My friend David from El Centro is a great explorer of cool places, and he’d mentioned some springs at Old Mine Road when we swapped stories during one of our meetings on Santa Rosa Mountain. Surface water in an otherwise dry area has proved to be a great place to meet and photograph birds for me, so I was eager to explore this new location.

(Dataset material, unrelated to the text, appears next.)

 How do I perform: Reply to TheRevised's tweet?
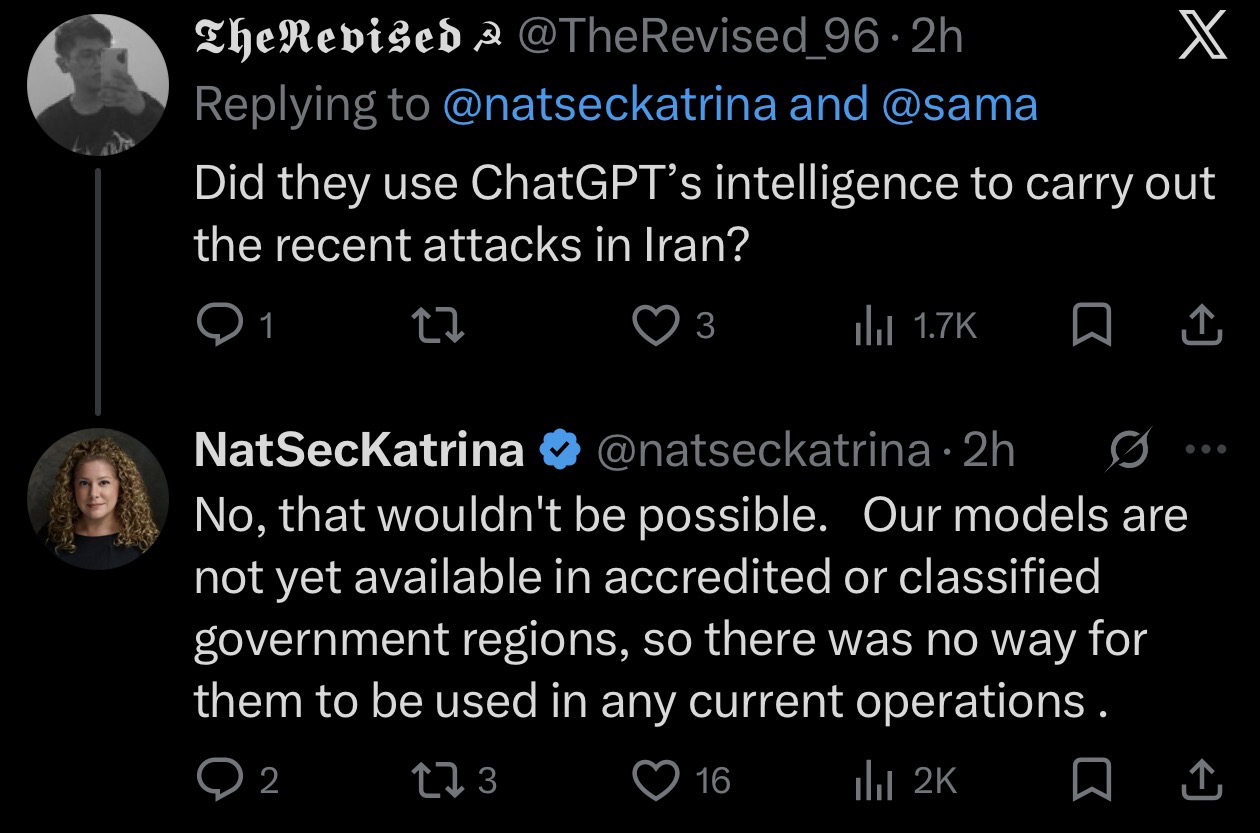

Old Mine Road is a small road that departs from the Montezuma pass road (Highway S-22) to Borrego Springs lying at the bottom of the desert east of San Diego’s mountains. The road ascends the southern flanks of the county’s highest mountain — Hot Springs Mountain, just 2½ miles west of the community of Ranchita. Ranchita California is situated in a transitional zone between the county’s mountain and desert ecologies. The road’s first half-mile is bordered by residences on both sides of the road, with large lots and horse properties, under a canopy of California Coastal Live Oak in a riparian valley. Beyond the homes, the road rises up-slope through chaparral to the higher ground where many years ago miners dug holes in the ground in search of mineral wealth (hence the name). Here the rising brush covered fields meet the steepest slopes, and the primitive road drops into narrower, tree-lined canyons. Small water seeps trickle downhill and provide a reliable water source for wildlife. In such locations I have found rewarding opportunities to photograph birds, and this place did not disappoint.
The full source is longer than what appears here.